* Start *
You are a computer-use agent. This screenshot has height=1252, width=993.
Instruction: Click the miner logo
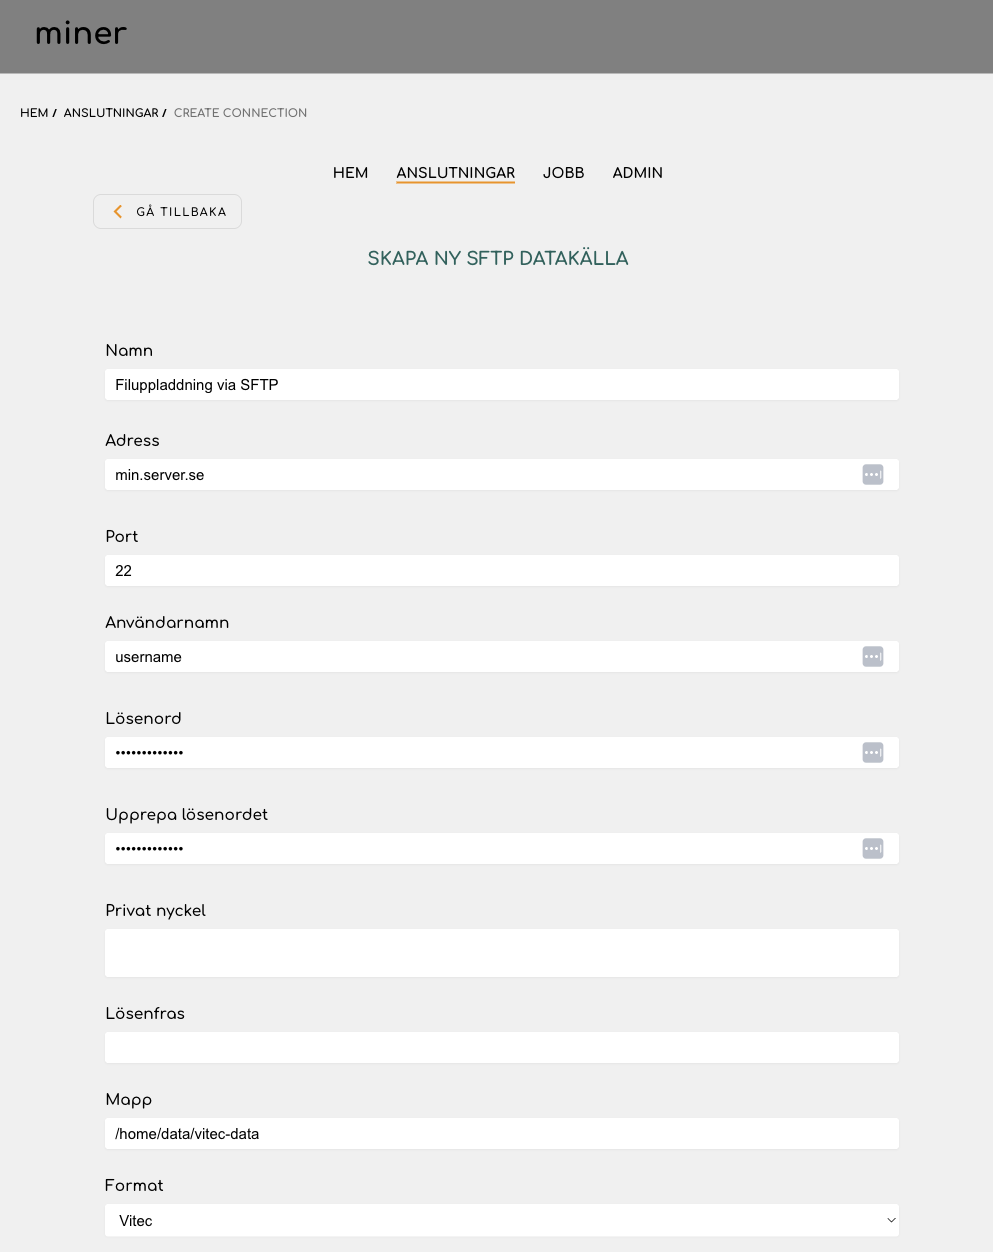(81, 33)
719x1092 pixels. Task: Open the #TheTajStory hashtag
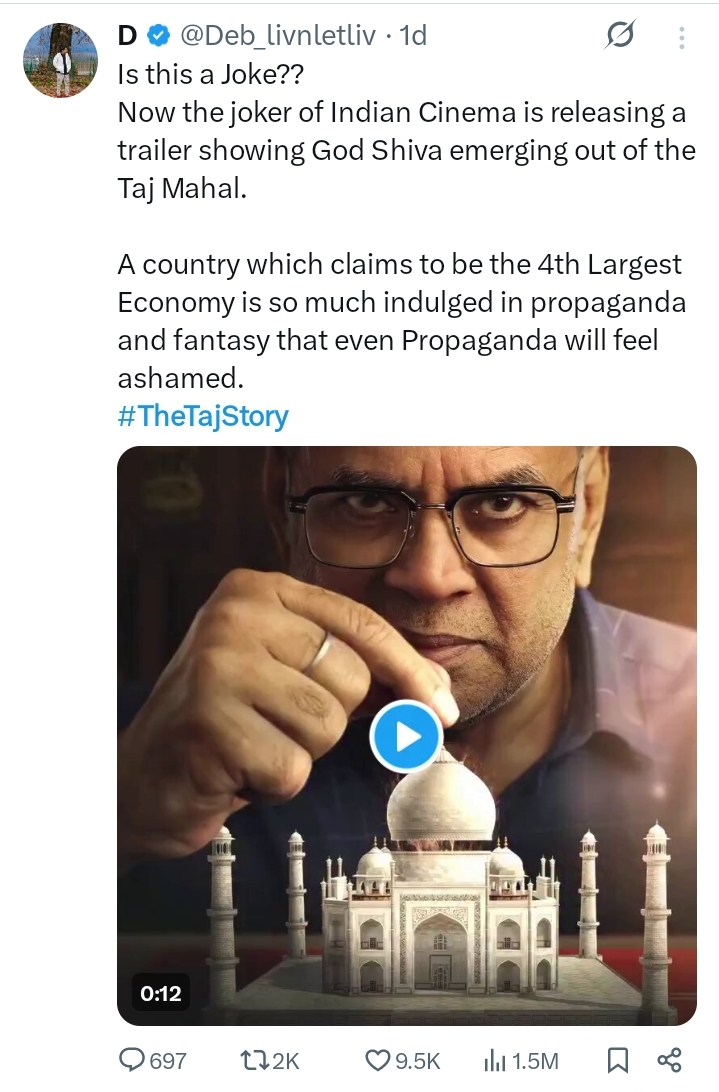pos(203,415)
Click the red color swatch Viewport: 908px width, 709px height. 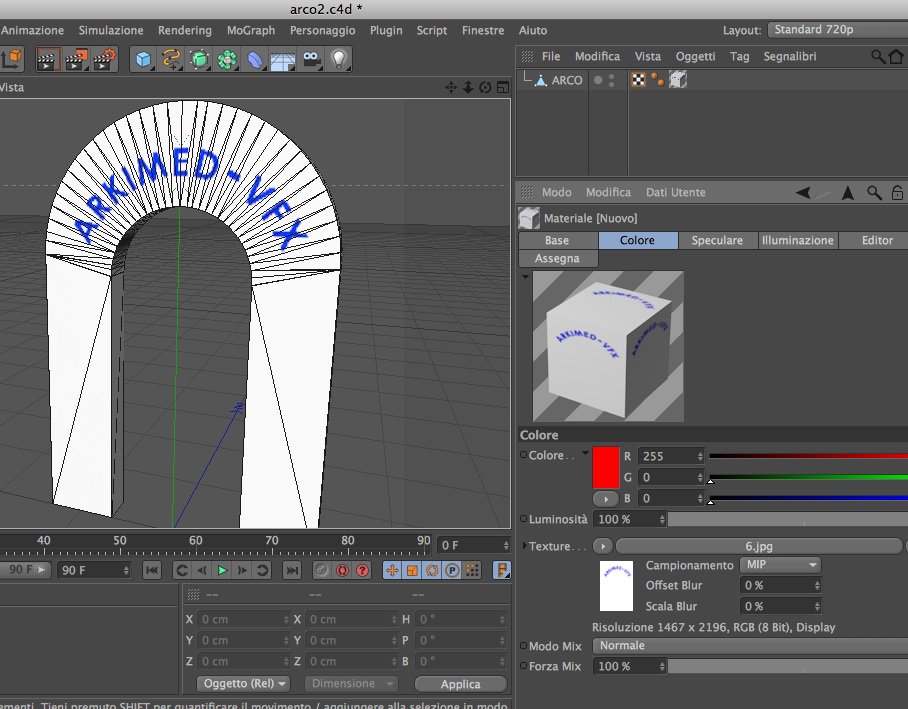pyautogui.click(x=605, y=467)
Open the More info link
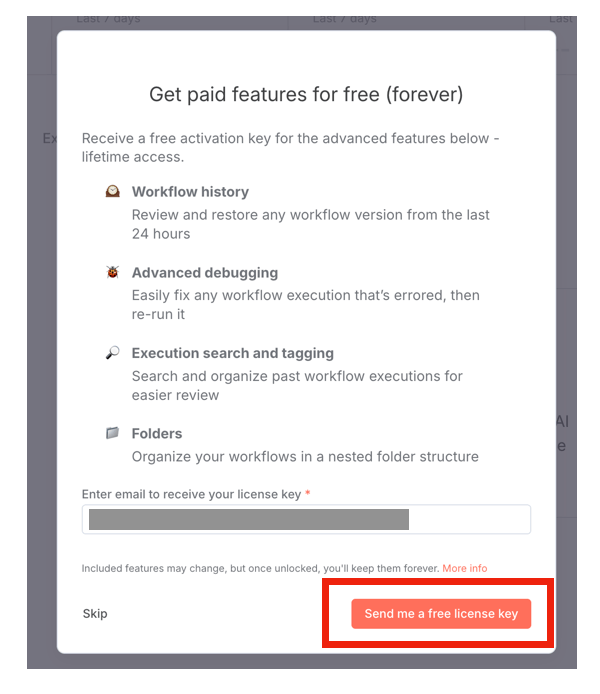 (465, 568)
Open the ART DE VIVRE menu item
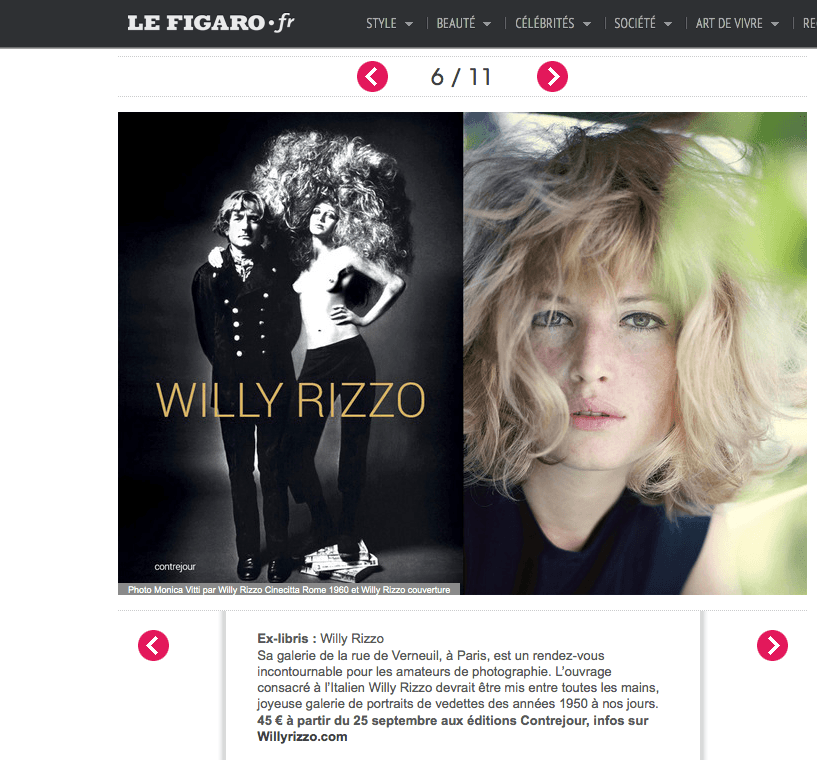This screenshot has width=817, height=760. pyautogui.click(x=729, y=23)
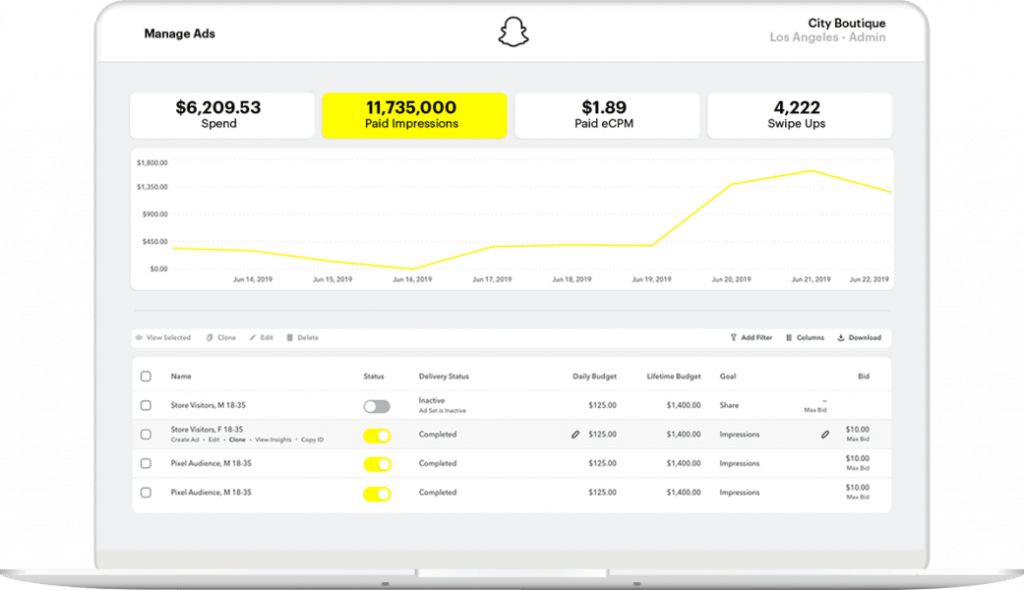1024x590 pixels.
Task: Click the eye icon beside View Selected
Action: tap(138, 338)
* End *
**Stated task**
Copy the records word for word, starting with the line that contains "Open the More info link" and continuing through the end of the records. Leave the pictures out.

**Full answer**
Open the More info link
 (465, 568)
Open the ART DE VIVRE menu item
This screenshot has width=817, height=760. pyautogui.click(x=729, y=23)
1024x590 pixels.
Task: Click the eye icon beside View Selected
Action: tap(138, 338)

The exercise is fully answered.